→ **HOW TO COMPLETE THIS TASK**
Print exactly and only the lines that run from the one containing "Given: Open the Apps section" through the end of the material, please, omitting pictures.

→ **MATERIAL PROVIDED**
----------------------------------------

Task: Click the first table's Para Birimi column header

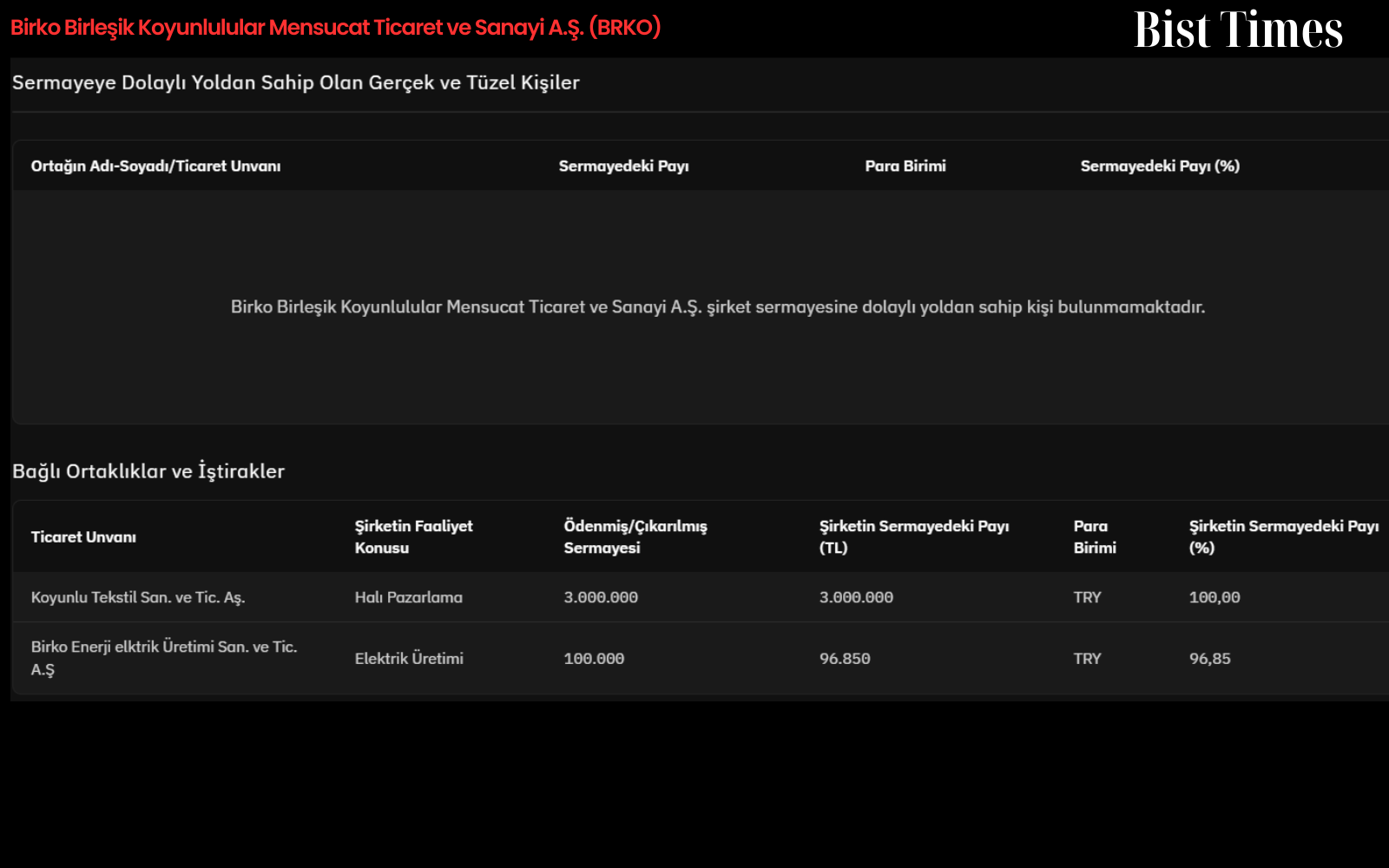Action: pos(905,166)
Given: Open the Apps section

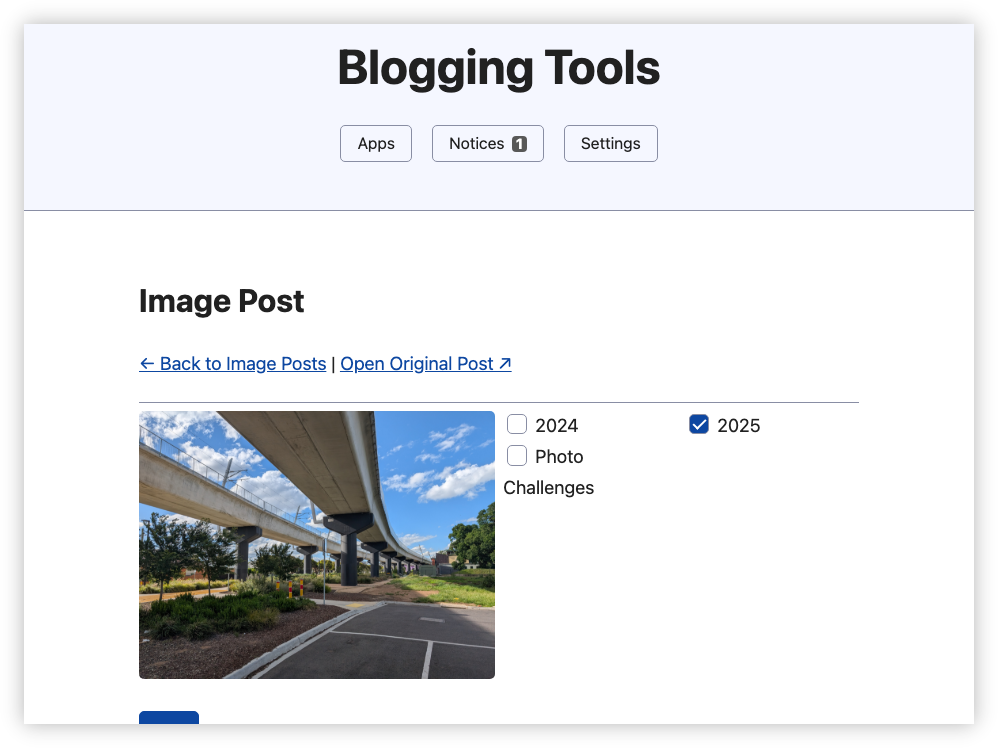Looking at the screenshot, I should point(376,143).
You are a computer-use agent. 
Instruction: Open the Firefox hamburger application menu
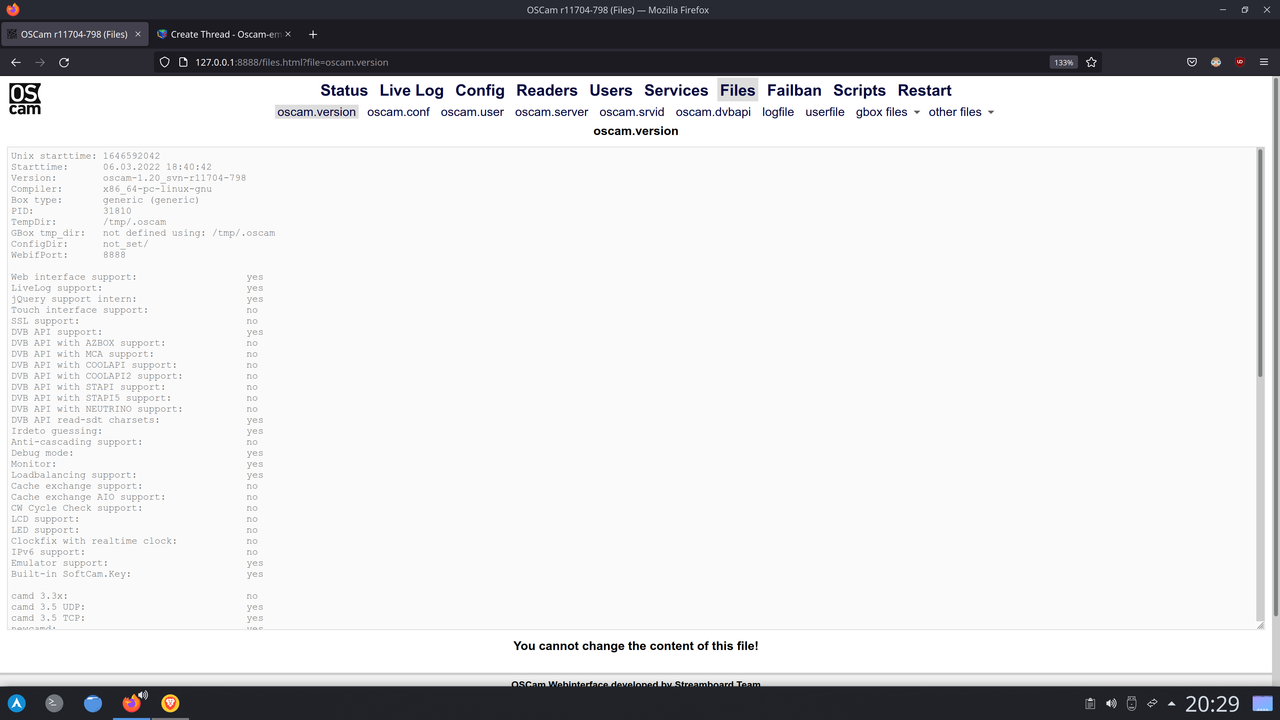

----------------------------------------

→ **SOLUTION**
Given: Open the Apps section

Looking at the screenshot, I should point(376,143).
You are a computer-use agent. 
Instruction: Open the Firefox hamburger application menu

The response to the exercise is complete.